## OBJECTIVE
Report each line of the listing below that contains the word "бензинового", copying every such line in full. Count a line only if its letter case matches.
========
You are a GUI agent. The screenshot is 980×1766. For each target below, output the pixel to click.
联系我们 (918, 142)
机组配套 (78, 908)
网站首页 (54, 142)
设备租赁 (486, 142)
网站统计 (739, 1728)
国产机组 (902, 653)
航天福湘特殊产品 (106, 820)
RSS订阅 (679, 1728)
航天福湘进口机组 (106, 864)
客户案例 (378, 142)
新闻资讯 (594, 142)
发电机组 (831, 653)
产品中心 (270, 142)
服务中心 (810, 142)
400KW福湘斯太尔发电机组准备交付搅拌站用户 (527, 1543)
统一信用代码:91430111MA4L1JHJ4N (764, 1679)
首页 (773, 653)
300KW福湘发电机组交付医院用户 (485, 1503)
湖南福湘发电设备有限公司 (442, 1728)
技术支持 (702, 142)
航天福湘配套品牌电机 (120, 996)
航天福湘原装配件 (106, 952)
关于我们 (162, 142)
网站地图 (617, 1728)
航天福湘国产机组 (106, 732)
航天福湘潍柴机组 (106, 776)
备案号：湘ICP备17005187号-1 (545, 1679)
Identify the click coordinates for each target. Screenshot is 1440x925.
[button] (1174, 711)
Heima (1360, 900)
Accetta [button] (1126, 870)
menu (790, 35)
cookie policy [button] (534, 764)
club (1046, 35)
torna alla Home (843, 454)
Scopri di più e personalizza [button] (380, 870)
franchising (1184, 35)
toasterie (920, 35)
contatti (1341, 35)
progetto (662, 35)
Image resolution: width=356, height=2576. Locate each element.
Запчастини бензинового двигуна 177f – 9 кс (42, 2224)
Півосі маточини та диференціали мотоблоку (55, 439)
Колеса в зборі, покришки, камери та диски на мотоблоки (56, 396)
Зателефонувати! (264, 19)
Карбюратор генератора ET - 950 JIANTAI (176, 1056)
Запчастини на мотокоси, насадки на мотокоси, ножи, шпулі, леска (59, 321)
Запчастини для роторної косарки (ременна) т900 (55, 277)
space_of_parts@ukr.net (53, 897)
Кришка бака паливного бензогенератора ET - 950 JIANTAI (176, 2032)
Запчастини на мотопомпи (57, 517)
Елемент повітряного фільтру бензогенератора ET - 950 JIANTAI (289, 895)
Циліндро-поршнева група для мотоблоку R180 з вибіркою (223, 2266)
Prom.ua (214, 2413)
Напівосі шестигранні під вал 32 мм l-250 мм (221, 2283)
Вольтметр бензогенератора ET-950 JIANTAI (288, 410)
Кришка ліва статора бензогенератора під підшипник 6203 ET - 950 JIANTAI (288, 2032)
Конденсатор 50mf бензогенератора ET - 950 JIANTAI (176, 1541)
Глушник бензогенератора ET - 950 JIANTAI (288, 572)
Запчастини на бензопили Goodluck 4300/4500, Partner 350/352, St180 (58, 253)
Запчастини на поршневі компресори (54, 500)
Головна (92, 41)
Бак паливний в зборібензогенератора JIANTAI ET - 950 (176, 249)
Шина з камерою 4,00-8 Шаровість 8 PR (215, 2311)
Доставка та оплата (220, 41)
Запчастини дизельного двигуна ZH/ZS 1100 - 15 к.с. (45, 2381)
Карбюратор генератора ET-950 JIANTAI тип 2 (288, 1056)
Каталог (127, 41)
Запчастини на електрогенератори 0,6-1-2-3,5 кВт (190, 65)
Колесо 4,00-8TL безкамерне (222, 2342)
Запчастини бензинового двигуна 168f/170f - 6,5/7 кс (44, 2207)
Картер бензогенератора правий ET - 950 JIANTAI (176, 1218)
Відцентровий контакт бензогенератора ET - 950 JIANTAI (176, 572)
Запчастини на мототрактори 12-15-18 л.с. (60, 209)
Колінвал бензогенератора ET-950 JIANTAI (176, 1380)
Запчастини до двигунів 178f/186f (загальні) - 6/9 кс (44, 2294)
========
## WRITTEN ANSWER
Запчастини бензинового двигуна 177f – 9 кс (42, 2224)
Запчастини бензинового двигуна 168f/170f - 6,5/7 кс (44, 2207)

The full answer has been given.